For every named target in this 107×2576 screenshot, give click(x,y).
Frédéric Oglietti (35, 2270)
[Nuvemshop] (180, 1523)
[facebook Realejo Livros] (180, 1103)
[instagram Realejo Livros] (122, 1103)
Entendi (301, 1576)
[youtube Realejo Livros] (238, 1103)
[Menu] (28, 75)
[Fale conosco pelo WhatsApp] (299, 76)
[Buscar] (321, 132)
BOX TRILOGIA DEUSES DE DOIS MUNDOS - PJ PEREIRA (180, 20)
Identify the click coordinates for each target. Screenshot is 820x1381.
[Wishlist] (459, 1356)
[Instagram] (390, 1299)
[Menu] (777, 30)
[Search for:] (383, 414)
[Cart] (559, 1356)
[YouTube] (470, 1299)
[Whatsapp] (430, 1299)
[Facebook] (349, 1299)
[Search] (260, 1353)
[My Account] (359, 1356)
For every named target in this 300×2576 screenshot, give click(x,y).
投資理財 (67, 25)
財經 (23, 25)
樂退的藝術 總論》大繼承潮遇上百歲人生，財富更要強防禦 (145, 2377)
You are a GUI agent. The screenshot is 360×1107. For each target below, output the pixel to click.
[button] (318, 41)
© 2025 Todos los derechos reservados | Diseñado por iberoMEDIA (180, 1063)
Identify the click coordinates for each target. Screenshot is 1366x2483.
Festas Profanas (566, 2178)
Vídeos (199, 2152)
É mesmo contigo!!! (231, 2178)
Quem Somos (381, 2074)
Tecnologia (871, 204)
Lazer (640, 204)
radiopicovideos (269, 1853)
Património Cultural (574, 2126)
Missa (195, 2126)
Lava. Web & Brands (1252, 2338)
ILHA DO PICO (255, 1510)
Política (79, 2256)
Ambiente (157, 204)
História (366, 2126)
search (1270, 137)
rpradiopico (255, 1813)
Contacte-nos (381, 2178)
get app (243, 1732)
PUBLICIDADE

# # # # # # #

## WHAT THE EXERCISE ASKS:
Reproduce the listing above exactly, but only from its first line through the line holding "BOX TRILOGIA DEUSES"; both of those lines are included.

## WORKED SOLUTION:
For every named target in this 107×2576 screenshot, give click(x,y).
Frédéric Oglietti (35, 2270)
[Nuvemshop] (180, 1523)
[facebook Realejo Livros] (180, 1103)
[instagram Realejo Livros] (122, 1103)
Entendi (301, 1576)
[youtube Realejo Livros] (238, 1103)
[Menu] (28, 75)
[Fale conosco pelo WhatsApp] (299, 76)
[Buscar] (321, 132)
BOX TRILOGIA DEUSES DE DOIS MUNDOS - PJ PEREIRA (180, 20)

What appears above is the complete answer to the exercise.